Open Source Software (OSS) has been the main driving force in democratizing access to so many awesome tools with way more transparency than ever possible. It’s never too late to start giving back to the community and contribute towards a better OSS culture. That’s why we started this journey by open-sourcing our in-house URL Shortener service. The reason for choosing this is to assess the road ahead and be in a better position to embark on our open source journey.
Let’s take a look at the steps involved in open sourcing this service.
Being an internal service, the URL Shortener was strongly tied with our tracking API which is used for, as the name suggests, tracking purposes. We needed to decouple these services before open-sourcing URL Shortener as having internal dependencies in an open-source project is unfeasible for obvious reasons. This called for refactoring.
As shown in the diagram, CTA (Call To Action) token is generated in the notifications service and is passed down to the URL shortener whenever a notification needs to be sent. URL Shortener then stores the CTA token <> original URL mapping in a separate table. And, it simply passes the CTA token and the original URL to the tracking API whenever someone clicks on the short link. As you might guess, the CTA token has nothing to do with a URL shortening service and therefore it should not have any context of such tokens.
This presented before us, the quest to pull URL Shortener out of the loop and stop passing any redundant data to it. Let’s take a look at the steps involved:
As you can see, the above HLD proposes a different way of passing down the CTA Token in a way where URL Shortener is not bothered with unnecessary data.
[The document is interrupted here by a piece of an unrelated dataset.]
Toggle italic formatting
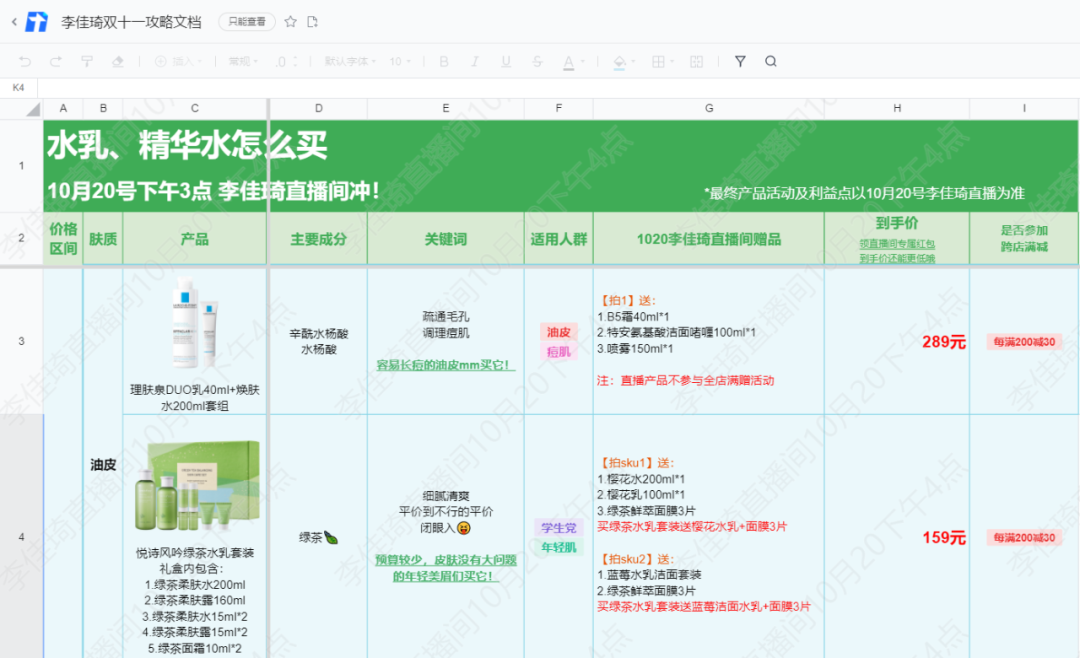 (x=475, y=62)
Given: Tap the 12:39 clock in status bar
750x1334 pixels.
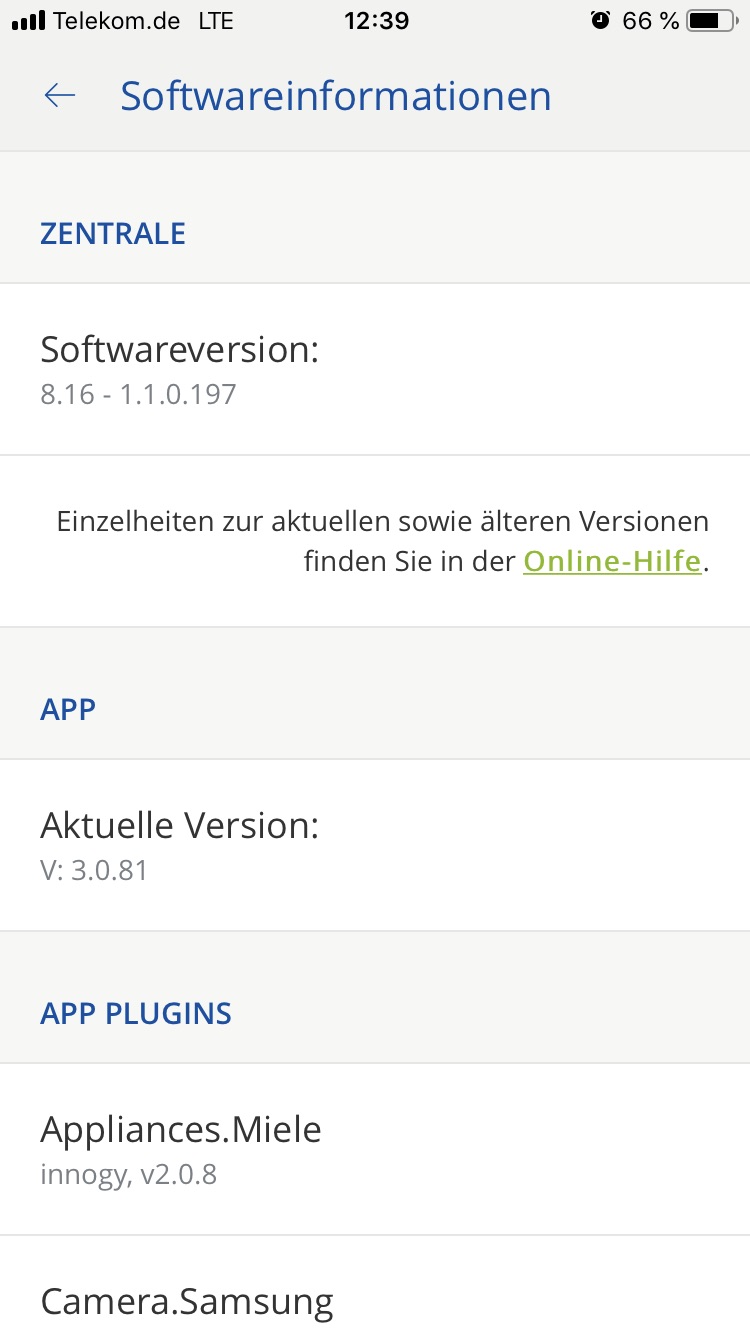Looking at the screenshot, I should [x=376, y=20].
Let’s go through it step-by-step:
Step 1: Notification services hit the URL Shortener to get the short URL whenever a notification needs a short link (eg. referral emails, market open reminder SMS, order updates SMS, etc.).
Step 2: URL Shortener generates the short URL, maps it with the corresponding original (or “long”) URL, and returns the result to the notification service.
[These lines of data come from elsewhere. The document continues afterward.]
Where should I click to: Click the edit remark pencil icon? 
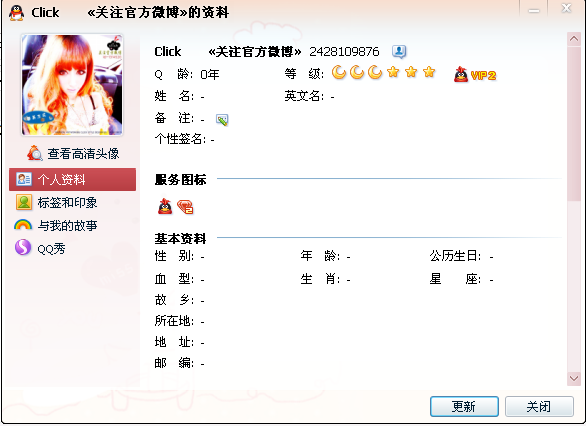click(x=222, y=120)
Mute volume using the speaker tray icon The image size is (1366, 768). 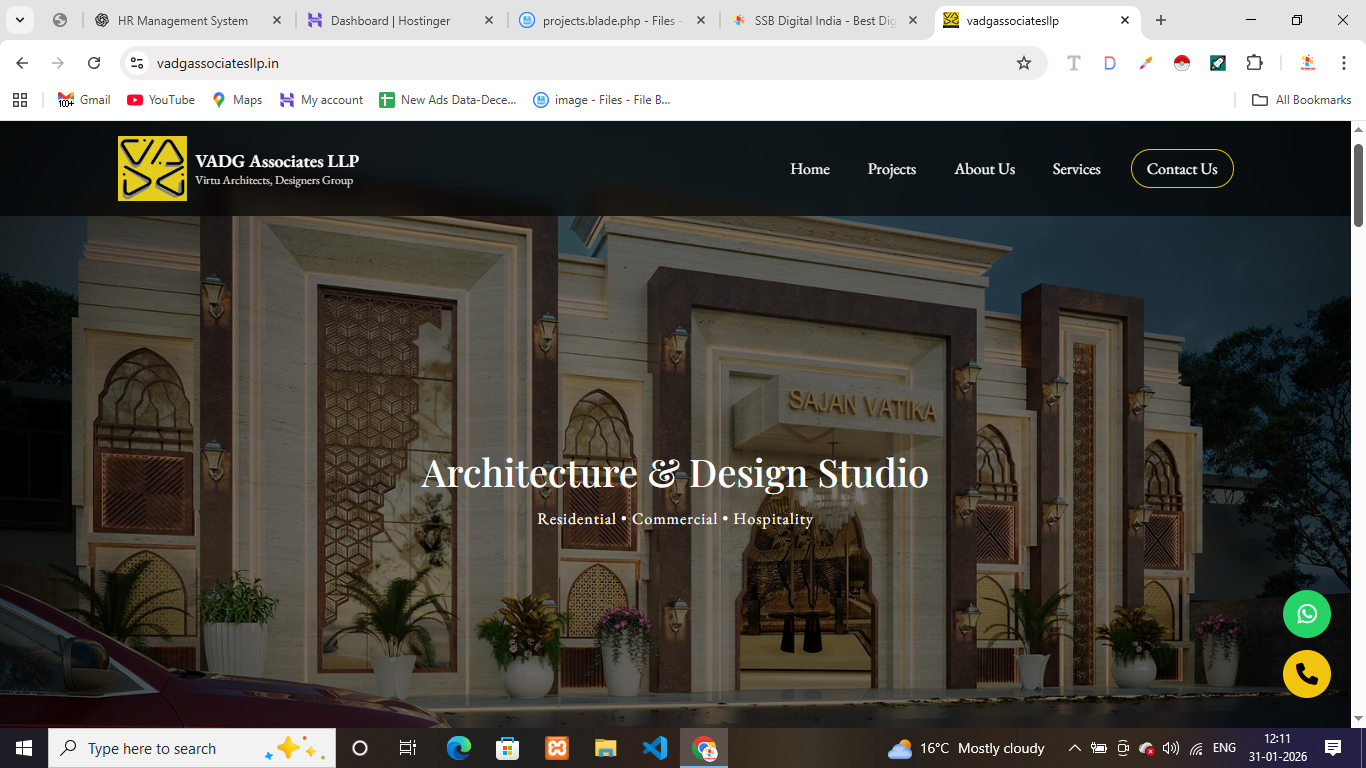click(1170, 747)
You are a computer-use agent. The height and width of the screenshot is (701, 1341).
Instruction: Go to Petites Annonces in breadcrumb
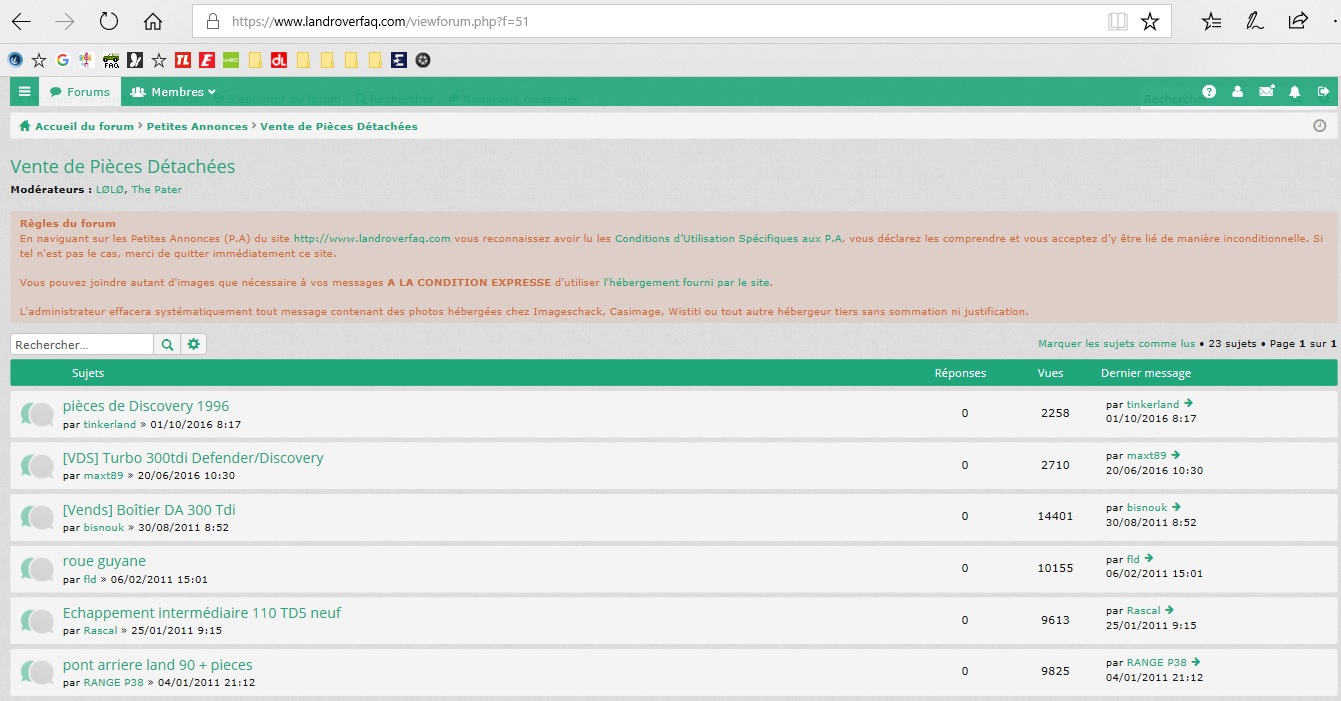point(197,127)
Step 3: After sending the notification, the shortener forwards the CTA token & the corresponding original URL to our tracking API service when someone clicks on the short URL.
Step 4: Tracking API stores this original URL to CTA token mapping in the PostgreSQL.
Forwarding the data to tracking API happens like this:
Step 1: User clicks on the short link received through email or SMS notification.
Step 2: URL Shortener receives the short URL user clicked and redirects him/her to the original URL.
Step 3: Before redirecting the user to the original URL, the shortener also emits a kafka event that contains the short URL that the user clicked.
Step 4: Tracking API, upon receiving the short URL, stores the data corresponding to that in the PostgreSQL table for analytics purposes. No user-specific data is used in any shape & form. We only use the metadata to understand the delivery, click rates, etc.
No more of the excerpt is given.